The miles leading to Keys View Road were fast and pretty flat with some wash crossing but mostly great single track. I saw one backpacker headed towards Black Rock Canyon and by the time I reached Keys View Road the clouds were starting to lift and the enormity of the Park was becoming evident. I focused on each mini-goal of reaching the road crossings on my split sheet and at each one I found that I was gaining more and more time on my 5:40 goal. By the time I reached Geology Tour Road in 3 hours and 47 minutes I knew I could probably come close to running a 5 hour time (requiring me to run the last 11 miles around 6:30 pace). The final miles were such great running with beautiful rock formations, rabbits and hares scampering off as I passed and a steady 2-3% downhill grade on mostly firm packed gravel. I pushed the pace and let my heart rate rise 3-4 beats per minute higher than I had been holding it at all day to try and go under 5 hours. As the miles clicked by the downhill grade felt like it was getting more and more level as my legs fatigued, but I managed to keep my pace right around 7 minutes/mile and my water ran out with about 1/4 of a mile to go. The final tiny uphill was hilariously demoralizing as I slowed to a crawl, but I reached the North Entrance TH in 5 hours and 8 minutes. I wandered around pontificating to my phone for a couple minutes, turned off the SPOT device and did a little video of me running in to grab some screen shots. I didn’t see Jess at the trailhead and knew she might still be out hiking for a while, but she saw that I was done on the SPOT device and texted me. After some confusion about where I was (there are trailheads on both sides of the road at the North Entrance TH), I waddled out to the road and she picked me up. We drove back to Joshua Tree and chowed down at the Natural Sisters Cafe on cashew smoothies, quinoa burgers and other plant-based hippy-dippy fare.

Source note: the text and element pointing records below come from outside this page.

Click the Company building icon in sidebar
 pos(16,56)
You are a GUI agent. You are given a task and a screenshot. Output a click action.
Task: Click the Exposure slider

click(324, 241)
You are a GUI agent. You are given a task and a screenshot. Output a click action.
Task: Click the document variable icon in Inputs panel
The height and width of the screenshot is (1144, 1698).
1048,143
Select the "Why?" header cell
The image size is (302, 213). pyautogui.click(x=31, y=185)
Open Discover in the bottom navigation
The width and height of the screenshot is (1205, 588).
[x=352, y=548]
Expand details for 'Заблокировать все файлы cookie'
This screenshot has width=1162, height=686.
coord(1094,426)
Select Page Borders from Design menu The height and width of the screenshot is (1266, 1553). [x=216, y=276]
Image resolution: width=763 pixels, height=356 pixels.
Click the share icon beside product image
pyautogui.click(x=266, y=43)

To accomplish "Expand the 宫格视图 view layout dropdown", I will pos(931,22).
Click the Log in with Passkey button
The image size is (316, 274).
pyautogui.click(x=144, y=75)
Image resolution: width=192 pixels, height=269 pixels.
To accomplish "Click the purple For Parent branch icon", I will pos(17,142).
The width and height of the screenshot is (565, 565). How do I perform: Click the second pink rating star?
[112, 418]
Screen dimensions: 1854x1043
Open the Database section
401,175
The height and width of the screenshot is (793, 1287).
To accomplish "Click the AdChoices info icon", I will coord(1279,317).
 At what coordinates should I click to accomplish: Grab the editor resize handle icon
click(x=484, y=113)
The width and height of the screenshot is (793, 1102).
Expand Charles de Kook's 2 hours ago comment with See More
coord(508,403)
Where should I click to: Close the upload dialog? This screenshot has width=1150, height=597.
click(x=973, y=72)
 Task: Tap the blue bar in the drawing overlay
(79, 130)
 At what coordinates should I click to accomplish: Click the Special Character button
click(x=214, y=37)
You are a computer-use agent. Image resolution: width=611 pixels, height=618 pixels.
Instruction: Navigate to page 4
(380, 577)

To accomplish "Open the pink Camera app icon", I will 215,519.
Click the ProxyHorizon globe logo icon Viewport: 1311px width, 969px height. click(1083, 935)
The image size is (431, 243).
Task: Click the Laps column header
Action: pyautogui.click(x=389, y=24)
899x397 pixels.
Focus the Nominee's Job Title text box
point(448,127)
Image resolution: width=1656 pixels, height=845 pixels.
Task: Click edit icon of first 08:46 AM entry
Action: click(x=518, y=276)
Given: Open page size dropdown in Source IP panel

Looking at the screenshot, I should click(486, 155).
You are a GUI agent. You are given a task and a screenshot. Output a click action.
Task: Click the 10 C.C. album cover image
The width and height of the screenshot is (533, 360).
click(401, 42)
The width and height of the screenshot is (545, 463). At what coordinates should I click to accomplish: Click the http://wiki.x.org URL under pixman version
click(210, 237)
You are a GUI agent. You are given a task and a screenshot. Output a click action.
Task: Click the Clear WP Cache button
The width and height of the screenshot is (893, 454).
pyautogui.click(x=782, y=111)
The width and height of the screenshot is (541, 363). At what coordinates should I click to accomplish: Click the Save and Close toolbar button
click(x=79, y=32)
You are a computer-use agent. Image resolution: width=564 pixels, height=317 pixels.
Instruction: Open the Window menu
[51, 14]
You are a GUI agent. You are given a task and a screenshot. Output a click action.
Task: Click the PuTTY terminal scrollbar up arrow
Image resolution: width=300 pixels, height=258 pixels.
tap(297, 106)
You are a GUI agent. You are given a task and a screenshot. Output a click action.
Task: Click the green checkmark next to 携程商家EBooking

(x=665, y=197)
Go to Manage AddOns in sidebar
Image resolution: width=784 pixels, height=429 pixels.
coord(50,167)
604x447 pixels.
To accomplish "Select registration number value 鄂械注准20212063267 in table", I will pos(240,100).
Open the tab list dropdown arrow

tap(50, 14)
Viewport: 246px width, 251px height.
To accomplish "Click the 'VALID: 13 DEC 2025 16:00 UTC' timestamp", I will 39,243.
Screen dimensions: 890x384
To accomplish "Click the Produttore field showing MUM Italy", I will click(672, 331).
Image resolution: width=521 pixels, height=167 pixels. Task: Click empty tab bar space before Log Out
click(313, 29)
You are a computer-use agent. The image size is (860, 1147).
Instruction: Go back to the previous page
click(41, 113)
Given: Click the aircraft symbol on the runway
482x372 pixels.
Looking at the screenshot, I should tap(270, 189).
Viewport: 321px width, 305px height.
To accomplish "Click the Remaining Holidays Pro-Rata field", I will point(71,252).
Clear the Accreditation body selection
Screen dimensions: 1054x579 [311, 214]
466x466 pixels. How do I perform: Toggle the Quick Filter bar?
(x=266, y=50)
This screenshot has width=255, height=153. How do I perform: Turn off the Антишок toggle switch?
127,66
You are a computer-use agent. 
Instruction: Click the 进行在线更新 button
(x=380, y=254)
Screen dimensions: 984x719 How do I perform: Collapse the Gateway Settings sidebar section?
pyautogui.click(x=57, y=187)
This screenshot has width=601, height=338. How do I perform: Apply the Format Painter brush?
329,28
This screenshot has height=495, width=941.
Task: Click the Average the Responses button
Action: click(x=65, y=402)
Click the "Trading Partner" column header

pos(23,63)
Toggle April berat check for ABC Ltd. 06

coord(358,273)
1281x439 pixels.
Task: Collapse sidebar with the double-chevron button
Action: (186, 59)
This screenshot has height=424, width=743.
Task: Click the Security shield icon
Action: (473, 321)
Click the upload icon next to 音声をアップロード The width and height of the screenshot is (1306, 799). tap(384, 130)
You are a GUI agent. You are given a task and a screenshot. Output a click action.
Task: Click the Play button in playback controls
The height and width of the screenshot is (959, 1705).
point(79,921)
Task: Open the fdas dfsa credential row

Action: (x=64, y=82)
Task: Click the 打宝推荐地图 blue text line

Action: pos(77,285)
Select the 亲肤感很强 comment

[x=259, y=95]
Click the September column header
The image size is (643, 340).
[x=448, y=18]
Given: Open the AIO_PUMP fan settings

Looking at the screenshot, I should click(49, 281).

Some photos and a vomit-inducing video:
Need a gimbal…working on it. Until then, here is some video I shot while running and breathing heavily on the trail.
GPX file link: Joshua Tree Traverse GPX file on Google Drive
Spot Device Data: SPOT Tracker Link
A bit of kit: Swiftwick team shirt, Swiftwick Maxus One Socks (so cushy!), BOCO/nuun Run Endurance Hat, Altra Superior 2.0 shoes (with the rockplates), Ultimate Direction AK 2.0 Vest and Mono Belt, iPod shuffle and Yurbuds, Smith Pivlock Arena Max sunglasses (not really necessary…), a steady diet of Honey Stinger Chews, Honey Stinger Gels and Nuun. SPOT tracker, Garmin Fenix 3, iPhone 6s for evidence gathering.